Activity | The line that contains "Task: Click status" marks the start. Please set it down, with every later line of the data, exactly and without pictures.

Stored data:

════════

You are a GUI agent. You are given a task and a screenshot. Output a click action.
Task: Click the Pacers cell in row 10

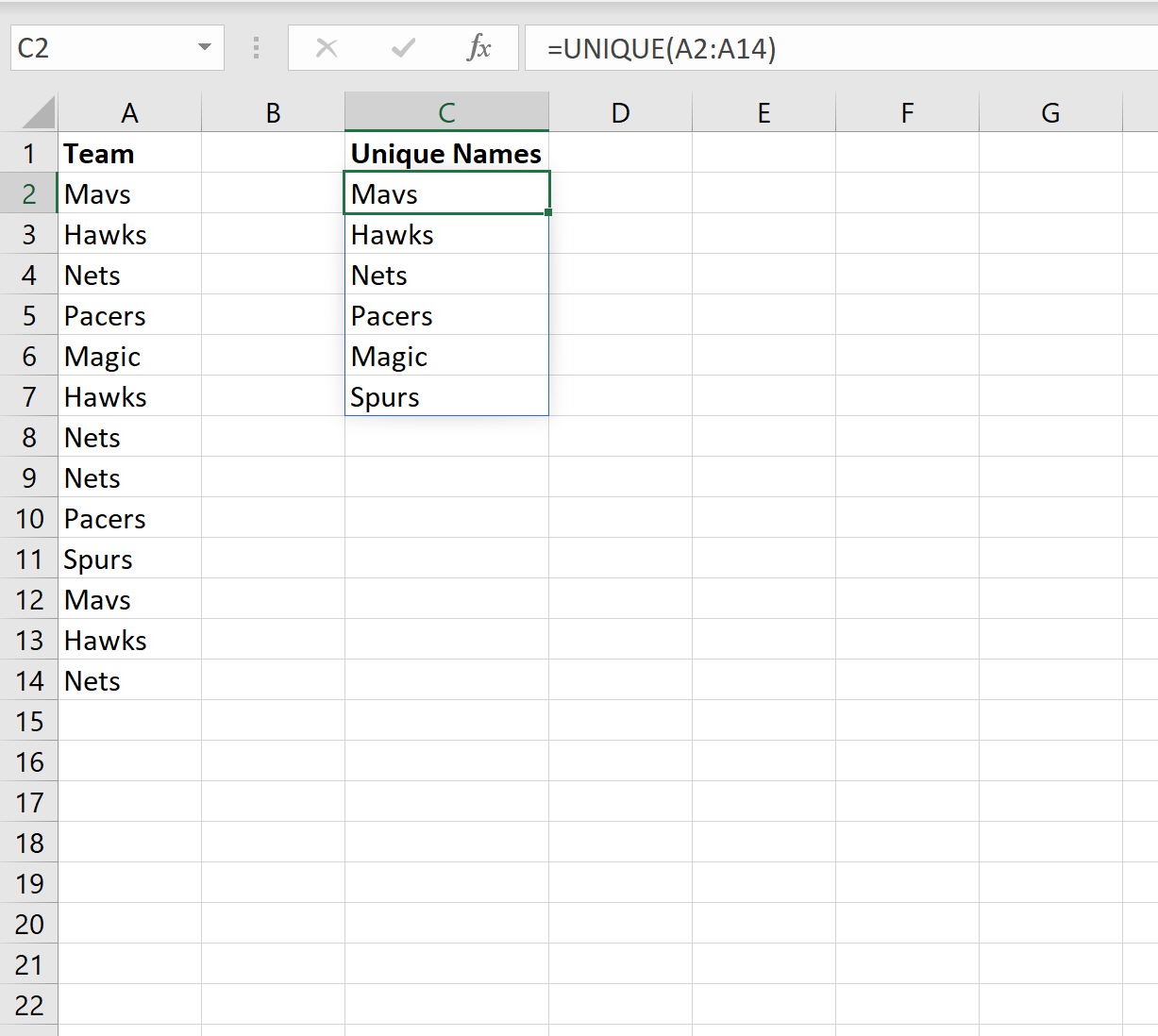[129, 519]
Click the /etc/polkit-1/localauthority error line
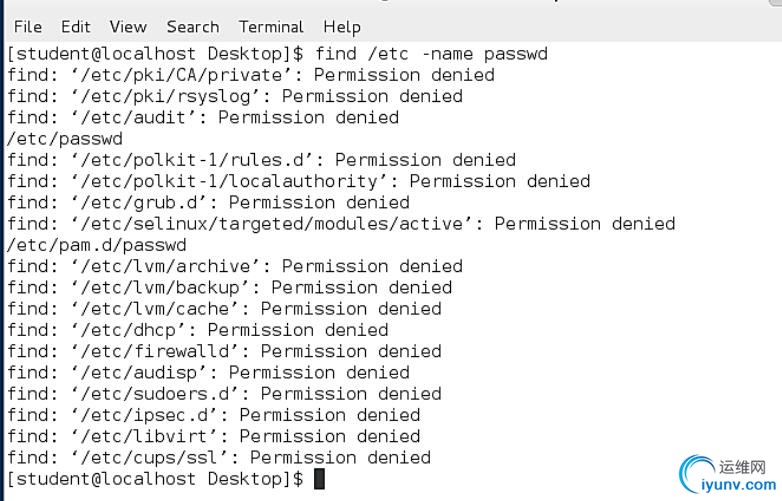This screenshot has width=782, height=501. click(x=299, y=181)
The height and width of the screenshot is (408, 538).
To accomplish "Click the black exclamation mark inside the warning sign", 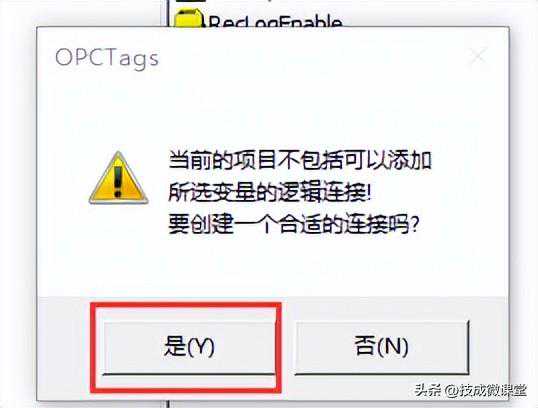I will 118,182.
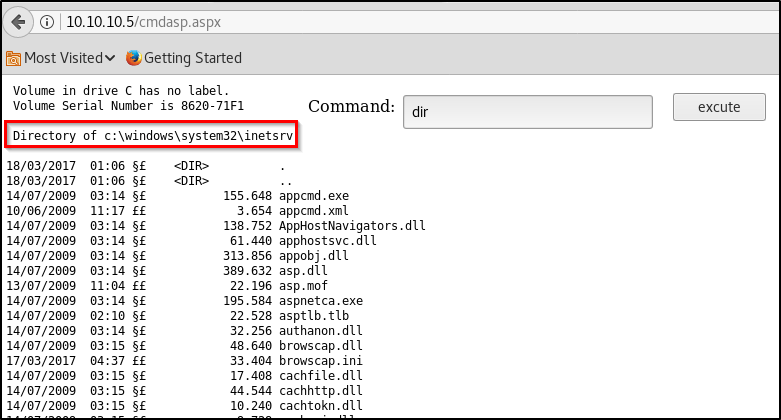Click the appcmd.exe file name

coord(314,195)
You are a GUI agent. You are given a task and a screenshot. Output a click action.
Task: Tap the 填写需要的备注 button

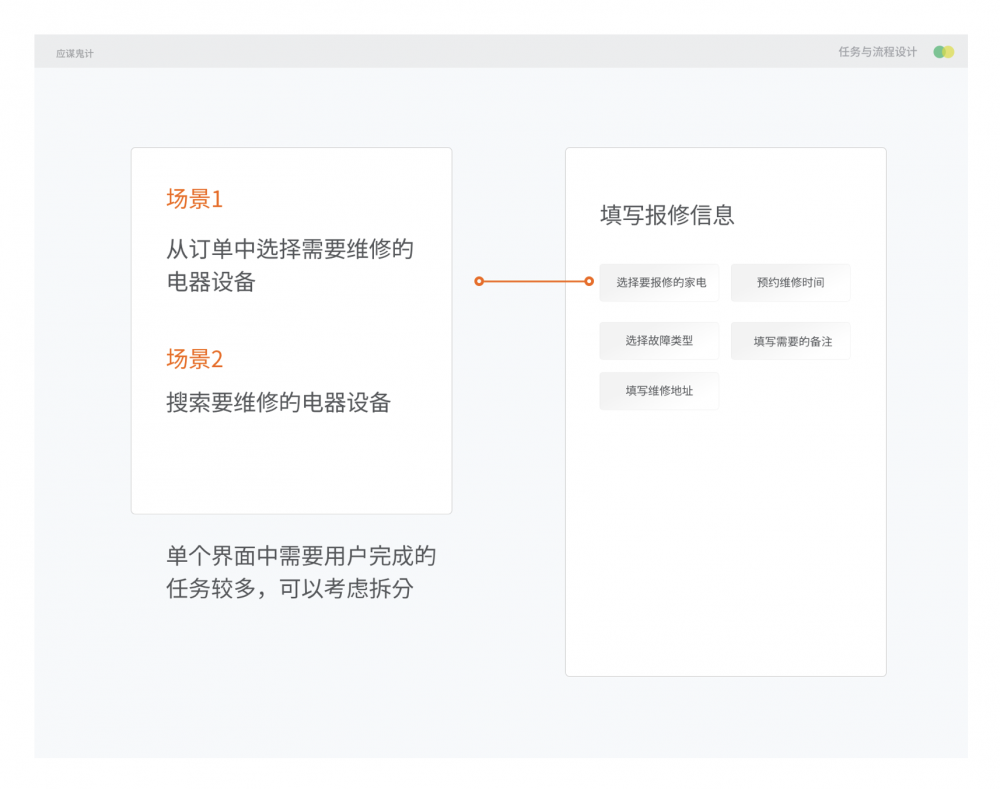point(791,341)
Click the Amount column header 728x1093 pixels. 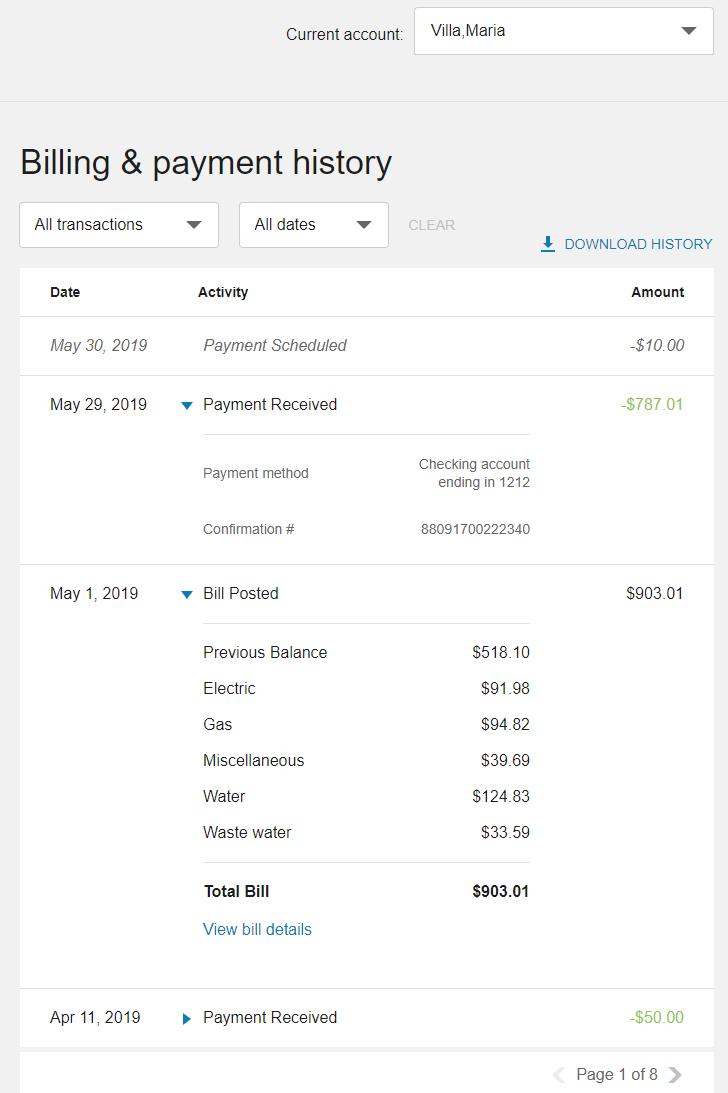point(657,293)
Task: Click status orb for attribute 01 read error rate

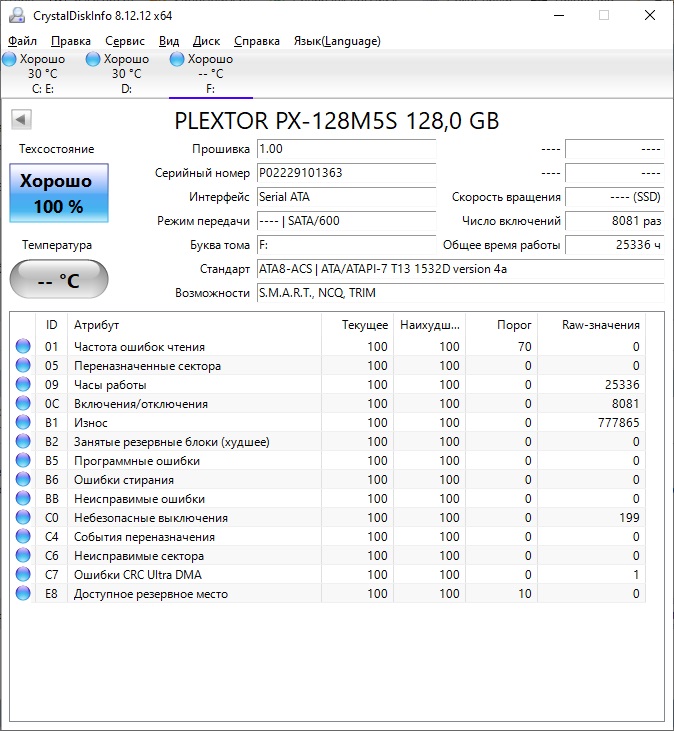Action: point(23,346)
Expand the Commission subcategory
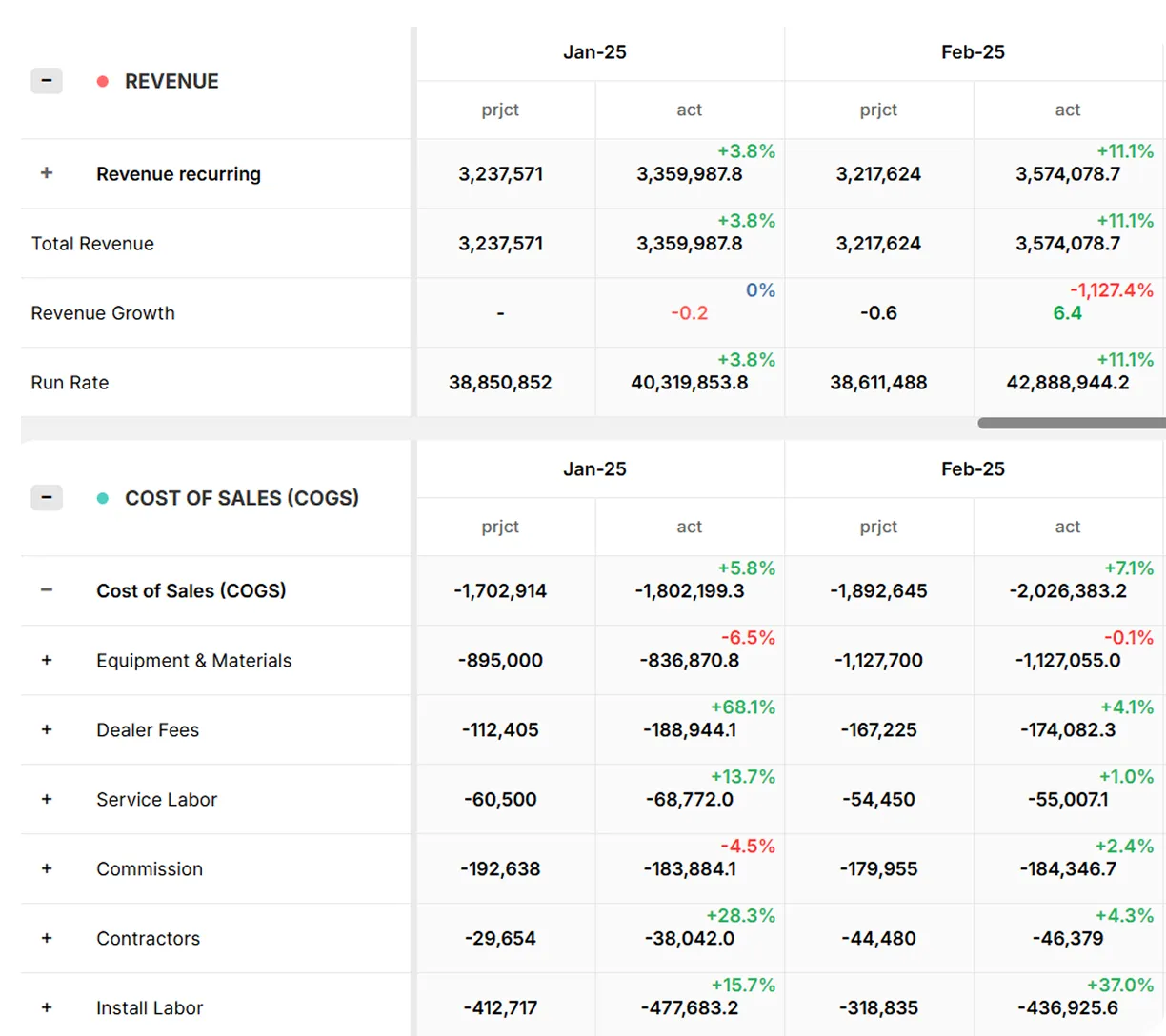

════════

Your solution |
Task: Click status orb for attribute 01 read error rate

Action: point(23,346)
Expand the Commission subcategory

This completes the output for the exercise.